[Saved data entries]

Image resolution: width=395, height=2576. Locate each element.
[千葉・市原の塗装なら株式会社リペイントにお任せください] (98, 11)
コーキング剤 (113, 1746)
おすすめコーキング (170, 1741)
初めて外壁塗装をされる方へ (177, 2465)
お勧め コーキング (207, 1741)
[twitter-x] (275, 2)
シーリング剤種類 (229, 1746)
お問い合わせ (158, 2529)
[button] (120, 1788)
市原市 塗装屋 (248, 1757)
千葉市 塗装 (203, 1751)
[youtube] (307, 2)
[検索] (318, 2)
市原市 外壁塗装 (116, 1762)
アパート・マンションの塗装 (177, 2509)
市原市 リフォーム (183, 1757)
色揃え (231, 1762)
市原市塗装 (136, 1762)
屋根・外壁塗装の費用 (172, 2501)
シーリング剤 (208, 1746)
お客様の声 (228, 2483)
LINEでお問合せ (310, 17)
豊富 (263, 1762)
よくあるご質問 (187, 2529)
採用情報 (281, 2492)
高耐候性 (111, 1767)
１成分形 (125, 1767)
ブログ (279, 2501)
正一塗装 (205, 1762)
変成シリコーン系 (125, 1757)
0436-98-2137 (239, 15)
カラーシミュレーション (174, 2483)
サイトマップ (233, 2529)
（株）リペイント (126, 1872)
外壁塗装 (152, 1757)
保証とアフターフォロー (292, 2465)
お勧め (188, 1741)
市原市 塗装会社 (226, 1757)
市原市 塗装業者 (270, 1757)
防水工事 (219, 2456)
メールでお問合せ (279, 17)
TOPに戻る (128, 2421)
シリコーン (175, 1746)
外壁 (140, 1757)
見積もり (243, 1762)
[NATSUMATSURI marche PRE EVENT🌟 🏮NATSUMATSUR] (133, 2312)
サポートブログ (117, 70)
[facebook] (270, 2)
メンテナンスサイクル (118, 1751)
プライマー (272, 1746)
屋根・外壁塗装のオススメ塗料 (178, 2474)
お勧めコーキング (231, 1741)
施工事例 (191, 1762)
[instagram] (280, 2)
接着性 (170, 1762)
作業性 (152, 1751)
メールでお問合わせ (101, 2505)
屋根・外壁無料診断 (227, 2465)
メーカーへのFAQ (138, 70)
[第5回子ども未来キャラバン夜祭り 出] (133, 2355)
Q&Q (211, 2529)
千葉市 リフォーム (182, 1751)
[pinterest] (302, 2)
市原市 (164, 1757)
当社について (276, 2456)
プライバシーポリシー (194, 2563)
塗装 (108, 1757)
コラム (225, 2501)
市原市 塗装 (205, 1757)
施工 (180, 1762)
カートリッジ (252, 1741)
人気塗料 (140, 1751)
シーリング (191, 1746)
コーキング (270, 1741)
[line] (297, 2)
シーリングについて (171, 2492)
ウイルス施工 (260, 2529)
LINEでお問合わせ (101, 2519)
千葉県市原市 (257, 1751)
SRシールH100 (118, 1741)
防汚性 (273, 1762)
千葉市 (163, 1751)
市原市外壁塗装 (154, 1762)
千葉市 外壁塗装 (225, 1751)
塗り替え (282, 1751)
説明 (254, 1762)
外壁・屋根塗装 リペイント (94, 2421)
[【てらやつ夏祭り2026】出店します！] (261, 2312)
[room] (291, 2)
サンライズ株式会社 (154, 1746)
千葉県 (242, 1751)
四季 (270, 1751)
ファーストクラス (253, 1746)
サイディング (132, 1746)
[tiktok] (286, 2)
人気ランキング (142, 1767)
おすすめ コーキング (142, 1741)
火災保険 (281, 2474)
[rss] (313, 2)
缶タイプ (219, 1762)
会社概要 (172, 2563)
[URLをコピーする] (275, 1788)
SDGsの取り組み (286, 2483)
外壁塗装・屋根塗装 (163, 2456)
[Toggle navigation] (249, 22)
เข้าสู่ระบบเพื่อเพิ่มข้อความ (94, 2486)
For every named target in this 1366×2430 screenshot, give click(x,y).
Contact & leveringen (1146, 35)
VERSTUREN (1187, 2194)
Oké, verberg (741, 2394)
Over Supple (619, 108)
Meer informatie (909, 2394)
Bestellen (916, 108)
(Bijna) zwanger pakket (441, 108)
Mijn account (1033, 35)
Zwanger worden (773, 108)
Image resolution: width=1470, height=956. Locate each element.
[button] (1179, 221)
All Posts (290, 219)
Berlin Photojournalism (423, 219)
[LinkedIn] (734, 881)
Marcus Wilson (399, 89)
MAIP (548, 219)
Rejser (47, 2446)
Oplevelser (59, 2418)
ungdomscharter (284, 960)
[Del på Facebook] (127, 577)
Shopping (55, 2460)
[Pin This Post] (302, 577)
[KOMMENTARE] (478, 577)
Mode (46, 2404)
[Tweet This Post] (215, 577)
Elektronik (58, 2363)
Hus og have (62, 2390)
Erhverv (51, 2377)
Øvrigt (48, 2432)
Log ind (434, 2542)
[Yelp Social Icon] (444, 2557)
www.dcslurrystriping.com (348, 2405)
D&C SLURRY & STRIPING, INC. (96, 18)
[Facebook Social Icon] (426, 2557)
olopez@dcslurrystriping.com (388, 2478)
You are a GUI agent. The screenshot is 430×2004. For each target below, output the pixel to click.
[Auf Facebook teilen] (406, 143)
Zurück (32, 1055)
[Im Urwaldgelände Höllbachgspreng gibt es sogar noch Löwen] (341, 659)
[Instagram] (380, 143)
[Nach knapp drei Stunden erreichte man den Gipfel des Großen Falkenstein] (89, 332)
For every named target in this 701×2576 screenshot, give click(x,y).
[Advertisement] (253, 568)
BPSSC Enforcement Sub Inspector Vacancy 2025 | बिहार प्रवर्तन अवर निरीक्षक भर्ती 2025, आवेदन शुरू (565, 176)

■ WHAT YOU SHOULD DO ■
Could you return exactly the lines above from the line with "サイディング (132, 1746)" to the line with "Log ind (434, 2542)", both included, and nothing else?

■ PROBLEM SOLUTION ■
サイディング (132, 1746)
[tiktok] (286, 2)
人気ランキング (142, 1767)
おすすめ コーキング (142, 1741)
火災保険 (281, 2474)
[rss] (313, 2)
缶タイプ (219, 1762)
会社概要 (172, 2563)
[URLをコピーする] (275, 1788)
SDGsの取り組み (286, 2483)
外壁塗装・屋根塗装 (163, 2456)
[Toggle navigation] (249, 22)
เข้าสู่ระบบเพื่อเพิ่มข้อความ (94, 2486)
For every named target in this 1366×2430 screenshot, give click(x,y).
Contact & leveringen (1146, 35)
VERSTUREN (1187, 2194)
Oké, verberg (741, 2394)
Over Supple (619, 108)
Meer informatie (909, 2394)
Bestellen (916, 108)
(Bijna) zwanger pakket (441, 108)
Mijn account (1033, 35)
Zwanger worden (773, 108)
Image resolution: width=1470, height=956. Locate each element.
[button] (1179, 221)
All Posts (290, 219)
Berlin Photojournalism (423, 219)
[LinkedIn] (734, 881)
Marcus Wilson (399, 89)
MAIP (548, 219)
Rejser (47, 2446)
Oplevelser (59, 2418)
ungdomscharter (284, 960)
[Del på Facebook] (127, 577)
Shopping (55, 2460)
[Pin This Post] (302, 577)
[KOMMENTARE] (478, 577)
Mode (46, 2404)
[Tweet This Post] (215, 577)
Elektronik (58, 2363)
Hus og have (62, 2390)
Erhverv (51, 2377)
Øvrigt (48, 2432)
Log ind (434, 2542)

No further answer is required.